Job Description

Join a stealth-mode startup building out their AI and cloud platform, powered by thousands of H100s, H200s, and B200s, ready for experimentation, full-scale model training, or inference. As a Platform Engineer/Senior Site Reliability Engineer, you’ll own the reliability, performance, and automation of this GPU-powered infrastructure, ensuring seamless orchestration across environments managed by Slurm, Kubernetes, or direct SSH access. As well as supporting their extremely exciting new products coming to the market!

This is a rare opportunity to work at the intersection of AI infrastructure and AI, shaping the operational backbone of one of the largest GPU clusters in private deployment.

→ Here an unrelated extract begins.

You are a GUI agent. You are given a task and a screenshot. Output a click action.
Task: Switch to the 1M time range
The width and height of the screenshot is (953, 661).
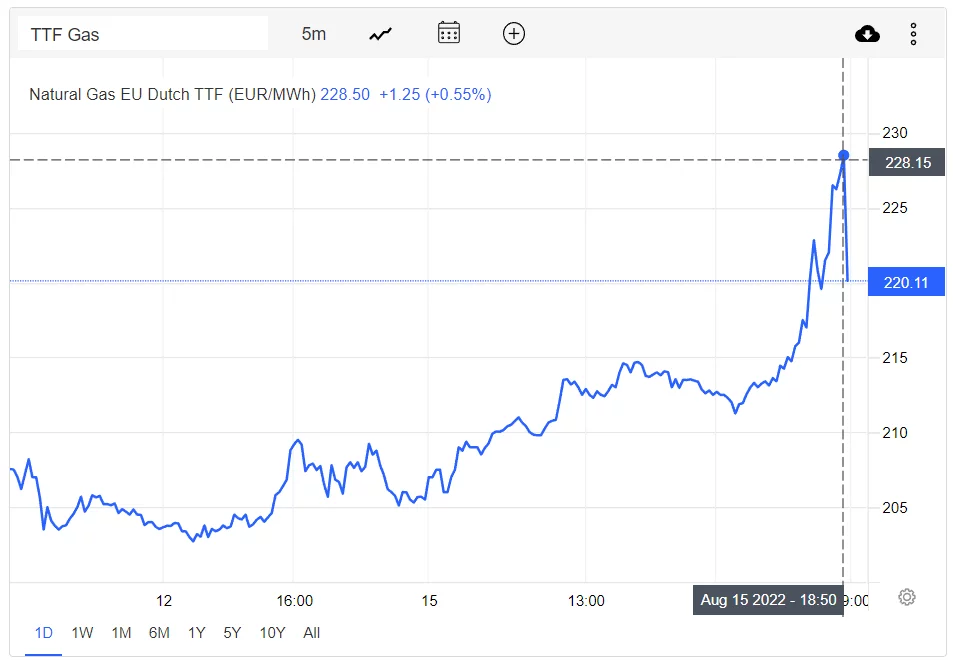(121, 633)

If you want to build and operate infrastructure for frontier AI workloads, automate systems at petascale, and be part of a founding engineering team, this is the place to do it. Get in touch and apply today!

Responsibilities:

Design, deploy, and maintain large-scale GPU clusters (H100/H200/B200) for training and inference workloads.
Build automation pipelines for provisioning, scaling, and monitoring compute resources across Slurm and Kubernetes environments.
Develop observability, alerting, and auto-healing systems for high-availability GPU workloads.
Collaborate with ML, networking, and platform teams to optimise resource scheduling, GPU utilisation, and data flow.
Implement infrastructure-as-code, CI/CD pipelines, and reliability standards across thousands of nodes.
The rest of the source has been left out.